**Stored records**

*** Block opens ***

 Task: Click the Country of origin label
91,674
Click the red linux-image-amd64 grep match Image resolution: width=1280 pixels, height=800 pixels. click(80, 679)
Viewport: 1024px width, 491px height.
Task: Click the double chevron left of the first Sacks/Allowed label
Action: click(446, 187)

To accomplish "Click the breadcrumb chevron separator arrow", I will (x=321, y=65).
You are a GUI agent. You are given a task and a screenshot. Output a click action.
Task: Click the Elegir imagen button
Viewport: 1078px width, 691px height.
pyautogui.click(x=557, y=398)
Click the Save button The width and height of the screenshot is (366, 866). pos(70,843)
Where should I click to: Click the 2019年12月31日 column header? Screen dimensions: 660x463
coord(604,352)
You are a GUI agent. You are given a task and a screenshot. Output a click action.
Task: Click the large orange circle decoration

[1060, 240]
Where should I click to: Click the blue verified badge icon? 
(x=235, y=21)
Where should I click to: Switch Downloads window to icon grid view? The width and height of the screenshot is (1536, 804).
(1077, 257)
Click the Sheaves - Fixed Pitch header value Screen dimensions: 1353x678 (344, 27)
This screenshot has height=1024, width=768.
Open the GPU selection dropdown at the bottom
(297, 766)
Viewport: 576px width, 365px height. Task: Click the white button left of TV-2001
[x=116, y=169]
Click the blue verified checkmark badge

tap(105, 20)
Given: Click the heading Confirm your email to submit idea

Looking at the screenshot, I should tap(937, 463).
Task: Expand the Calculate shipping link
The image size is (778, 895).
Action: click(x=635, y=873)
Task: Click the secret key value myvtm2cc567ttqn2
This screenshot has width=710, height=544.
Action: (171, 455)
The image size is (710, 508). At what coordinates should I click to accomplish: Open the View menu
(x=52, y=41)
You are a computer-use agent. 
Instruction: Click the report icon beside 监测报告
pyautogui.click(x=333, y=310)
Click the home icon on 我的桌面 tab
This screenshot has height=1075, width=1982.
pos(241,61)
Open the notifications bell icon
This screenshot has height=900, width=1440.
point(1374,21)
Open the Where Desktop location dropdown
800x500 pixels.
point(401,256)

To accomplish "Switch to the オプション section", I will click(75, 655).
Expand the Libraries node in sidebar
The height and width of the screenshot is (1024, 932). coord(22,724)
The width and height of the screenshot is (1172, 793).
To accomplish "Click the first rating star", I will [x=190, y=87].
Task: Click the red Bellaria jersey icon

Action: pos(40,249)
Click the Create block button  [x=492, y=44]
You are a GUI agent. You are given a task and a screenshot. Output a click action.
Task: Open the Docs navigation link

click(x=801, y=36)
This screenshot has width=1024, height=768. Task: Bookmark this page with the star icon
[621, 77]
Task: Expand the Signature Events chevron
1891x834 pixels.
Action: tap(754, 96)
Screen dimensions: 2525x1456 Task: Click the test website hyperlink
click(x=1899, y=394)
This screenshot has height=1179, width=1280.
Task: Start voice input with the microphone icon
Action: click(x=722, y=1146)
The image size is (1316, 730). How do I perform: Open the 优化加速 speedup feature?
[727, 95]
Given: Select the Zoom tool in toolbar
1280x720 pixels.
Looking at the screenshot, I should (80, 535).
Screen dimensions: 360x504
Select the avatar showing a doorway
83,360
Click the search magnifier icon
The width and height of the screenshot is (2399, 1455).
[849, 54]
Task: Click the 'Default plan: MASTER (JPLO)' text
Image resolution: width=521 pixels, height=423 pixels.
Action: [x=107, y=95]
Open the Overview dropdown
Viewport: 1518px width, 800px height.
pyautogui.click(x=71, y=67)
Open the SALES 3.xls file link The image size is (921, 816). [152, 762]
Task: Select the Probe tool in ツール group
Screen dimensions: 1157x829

*** Block closes ***

**WHAT TO DO**
What is needed here is an exact transcription of the records above.

**RESPONSE AREA**
 Task: Click the Country of origin label
91,674
Click the red linux-image-amd64 grep match Image resolution: width=1280 pixels, height=800 pixels. click(80, 679)
Viewport: 1024px width, 491px height.
Task: Click the double chevron left of the first Sacks/Allowed label
Action: click(446, 187)

To accomplish "Click the breadcrumb chevron separator arrow", I will (x=321, y=65).
You are a GUI agent. You are given a task and a screenshot. Output a click action.
Task: Click the Elegir imagen button
Viewport: 1078px width, 691px height.
pyautogui.click(x=557, y=398)
Click the Save button The width and height of the screenshot is (366, 866). pos(70,843)
Where should I click to: Click the 2019年12月31日 column header? Screen dimensions: 660x463
coord(604,352)
You are a GUI agent. You are given a task and a screenshot. Output a click action.
Task: Click the large orange circle decoration

[1060, 240]
Where should I click to: Click the blue verified badge icon? 
(x=235, y=21)
Where should I click to: Switch Downloads window to icon grid view? The width and height of the screenshot is (1536, 804).
(1077, 257)
Click the Sheaves - Fixed Pitch header value Screen dimensions: 1353x678 (344, 27)
This screenshot has height=1024, width=768.
Open the GPU selection dropdown at the bottom
(297, 766)
Viewport: 576px width, 365px height. Task: Click the white button left of TV-2001
[x=116, y=169]
Click the blue verified checkmark badge

tap(105, 20)
Given: Click the heading Confirm your email to submit idea

Looking at the screenshot, I should tap(937, 463).
Task: Expand the Calculate shipping link
The image size is (778, 895).
Action: click(x=635, y=873)
Task: Click the secret key value myvtm2cc567ttqn2
This screenshot has width=710, height=544.
Action: (171, 455)
The image size is (710, 508). At what coordinates should I click to accomplish: Open the View menu
(x=52, y=41)
You are a computer-use agent. 
Instruction: Click the report icon beside 监测报告
pyautogui.click(x=333, y=310)
Click the home icon on 我的桌面 tab
This screenshot has height=1075, width=1982.
pos(241,61)
Open the notifications bell icon
This screenshot has height=900, width=1440.
point(1374,21)
Open the Where Desktop location dropdown
800x500 pixels.
point(401,256)

To accomplish "Switch to the オプション section", I will click(75, 655).
Expand the Libraries node in sidebar
The height and width of the screenshot is (1024, 932). coord(22,724)
The width and height of the screenshot is (1172, 793).
To accomplish "Click the first rating star", I will [x=190, y=87].
Task: Click the red Bellaria jersey icon

Action: pos(40,249)
Click the Create block button  [x=492, y=44]
You are a GUI agent. You are given a task and a screenshot. Output a click action.
Task: Open the Docs navigation link

click(x=801, y=36)
This screenshot has width=1024, height=768. Task: Bookmark this page with the star icon
[621, 77]
Task: Expand the Signature Events chevron
1891x834 pixels.
Action: tap(754, 96)
Screen dimensions: 2525x1456 Task: Click the test website hyperlink
click(x=1899, y=394)
This screenshot has height=1179, width=1280.
Task: Start voice input with the microphone icon
Action: click(x=722, y=1146)
The image size is (1316, 730). How do I perform: Open the 优化加速 speedup feature?
[727, 95]
Given: Select the Zoom tool in toolbar
1280x720 pixels.
Looking at the screenshot, I should (80, 535).
Screen dimensions: 360x504
Select the avatar showing a doorway
83,360
Click the search magnifier icon
The width and height of the screenshot is (2399, 1455).
[849, 54]
Task: Click the 'Default plan: MASTER (JPLO)' text
Image resolution: width=521 pixels, height=423 pixels.
Action: [x=107, y=95]
Open the Overview dropdown
Viewport: 1518px width, 800px height.
pyautogui.click(x=71, y=67)
Open the SALES 3.xls file link The image size is (921, 816). [152, 762]
Task: Select the Probe tool in ツール group
Screen dimensions: 1157x829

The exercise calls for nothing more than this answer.